I wanted to tell her that I wouldn’t have believed it, either. Five years ago, Fierro had landed a job in security at the Indian casino in Morongo, while I had to get by on roofing work whenever I could find it. Five years ago, I’d gotten so drunk at their wedding that I’d thrown up in the water fountain where rose petals had been set to float. Five years ago, I couldn’t have put a name to the bridesmaid I woke up with the next day at the Travelodge, her blond hair a tangle of ornate pins and glitter against my chest. I lost a year, maybe a year and a half, like that, just drifting, trying to fill the hole in me that I thought the war had left, until I realized it was the same hole I had gone into the Marines to fill in the first place. I was living with my sister at the time, and she kept telling me to go to church and stop drinking so much. Promise me, she begged, promise me. I’d kept half of that promise. Some weeks later, I was driving back from a roofing job when I noticed a billboard advertisement for the police academy in San Bernardino.
Maybe that feeling of being out of place would eventually clear up for Fierro, just as it had for me. But he needed to work at it. “He can get better,” I said.
“Yeah, well. Good luck with that. I tried. I’m done trying.”
And with this, she pushed the door closed.
Nora
In my memory, the cafeteria at Yucca Mesa Elementary was immense, but that evening it seemed small and cramped. This was an illusion, of course, because the cafeteria hadn’t changed; I had. Folding chairs had been set up in a dozen neat rows, but nearly half the seats were already taken, and sweaters and scarves marked the spaces that were being saved. In the center aisle, an old man in a Dodgers cap was mounting his camera on a tripod. I followed my mother down to the front row, where Salma sat alone, staring at her cell phone. We kissed each other on the cheeks. “Where’s Tareq?” my mother asked Salma.
“Emergency tooth repair.”
“Oh, no,” I said. “It’s too bad he’ll miss the play.”
“That’s how it is when you run a practice,” my sister said coolly.
I turned my attention to the program booklet. Sleeping Beauty, the title said in gold lettering. I skipped past the director’s introduction, the donors’ list, the appeals for fundraising for next year’s performance, and looked for the twins’ names on the cast list. Aida and Zaid were to play night watchmen. “Do they have any lines?” I asked.
“No.”
“How come?”
Salma shrugged.
“Well, I’m looking forward to it anyway,” I said. “I’ve never seen them in a school performance.” From behind the curtain came the shrill sound of a microphone being hooked up to a power source. The air-conditioning unit stopped and, a moment later, started again. Back when I went to school here, there was no AC, just an oversized fan that whirred painfully from above. I had to sit backstage in whatever costume Mrs. Fleming had sewn for the play, sweating under its weight, scratching my skin in places where it met the cheap fabric, waiting for my cue. Even though I ended up with the same parts every year, I liked performing in plays because it was the closest thing I’d found to reading a book. Books were better, of course. In books, I could be more than the mute sidekick; I could be the hero. “It’s already ten past six,” I said, looking at my watch.

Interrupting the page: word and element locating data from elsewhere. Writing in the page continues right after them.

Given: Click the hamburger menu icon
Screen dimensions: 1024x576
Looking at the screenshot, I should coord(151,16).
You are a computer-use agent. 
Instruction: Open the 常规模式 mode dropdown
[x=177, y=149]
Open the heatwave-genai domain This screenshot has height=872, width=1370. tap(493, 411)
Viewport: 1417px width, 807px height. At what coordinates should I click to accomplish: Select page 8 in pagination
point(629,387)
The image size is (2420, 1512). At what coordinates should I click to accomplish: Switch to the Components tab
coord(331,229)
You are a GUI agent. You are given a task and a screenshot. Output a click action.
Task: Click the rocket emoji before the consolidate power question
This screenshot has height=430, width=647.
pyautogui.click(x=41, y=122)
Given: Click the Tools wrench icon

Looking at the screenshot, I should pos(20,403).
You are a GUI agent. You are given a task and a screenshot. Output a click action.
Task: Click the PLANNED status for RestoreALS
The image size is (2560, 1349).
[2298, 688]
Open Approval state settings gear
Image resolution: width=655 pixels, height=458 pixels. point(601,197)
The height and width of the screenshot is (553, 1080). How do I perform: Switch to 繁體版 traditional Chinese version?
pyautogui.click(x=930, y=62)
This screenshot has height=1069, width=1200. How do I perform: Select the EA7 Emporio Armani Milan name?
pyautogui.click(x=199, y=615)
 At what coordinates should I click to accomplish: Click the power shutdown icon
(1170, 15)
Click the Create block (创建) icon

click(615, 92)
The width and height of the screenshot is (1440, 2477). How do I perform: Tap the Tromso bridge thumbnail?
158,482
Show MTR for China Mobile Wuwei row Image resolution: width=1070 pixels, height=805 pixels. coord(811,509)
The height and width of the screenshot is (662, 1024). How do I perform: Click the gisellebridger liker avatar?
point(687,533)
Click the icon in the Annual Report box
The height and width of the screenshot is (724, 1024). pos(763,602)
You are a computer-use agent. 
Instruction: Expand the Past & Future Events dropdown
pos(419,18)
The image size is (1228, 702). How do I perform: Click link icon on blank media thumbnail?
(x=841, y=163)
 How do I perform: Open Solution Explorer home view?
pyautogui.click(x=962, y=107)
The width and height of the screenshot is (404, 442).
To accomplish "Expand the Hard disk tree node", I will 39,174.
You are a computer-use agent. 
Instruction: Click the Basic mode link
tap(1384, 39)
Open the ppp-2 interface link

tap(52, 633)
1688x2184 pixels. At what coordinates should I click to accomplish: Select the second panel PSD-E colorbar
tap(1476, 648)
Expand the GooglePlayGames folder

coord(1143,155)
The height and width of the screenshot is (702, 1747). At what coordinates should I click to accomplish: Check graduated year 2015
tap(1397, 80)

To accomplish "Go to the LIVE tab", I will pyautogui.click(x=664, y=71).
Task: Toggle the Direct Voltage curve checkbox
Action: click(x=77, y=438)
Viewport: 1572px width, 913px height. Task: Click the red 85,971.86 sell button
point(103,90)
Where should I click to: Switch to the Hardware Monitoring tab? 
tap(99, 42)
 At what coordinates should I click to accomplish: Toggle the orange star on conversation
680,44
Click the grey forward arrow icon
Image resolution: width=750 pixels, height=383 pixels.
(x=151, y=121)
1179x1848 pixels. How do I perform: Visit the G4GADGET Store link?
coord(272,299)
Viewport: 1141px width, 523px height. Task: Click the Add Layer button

“Do you have somewhere else you need to be?” my sister asked sharply.
The testiness in her voice had been there since my father’s will had been delivered to the house by a courier from the lawyer’s office. The will had been drawn up many years ago and we all knew what it said: legalese about splitting my father’s assets between his spouse and children. What none of us had expected was a life insurance policy worth $250,000. Its sole beneficiary was me.
The din in the cafeteria rose. A cell phone rang, then another. In the back, chairs scraped against the floor. “I don’t understand,” Salma said. “I just don’t understand. What did I ever do to him?”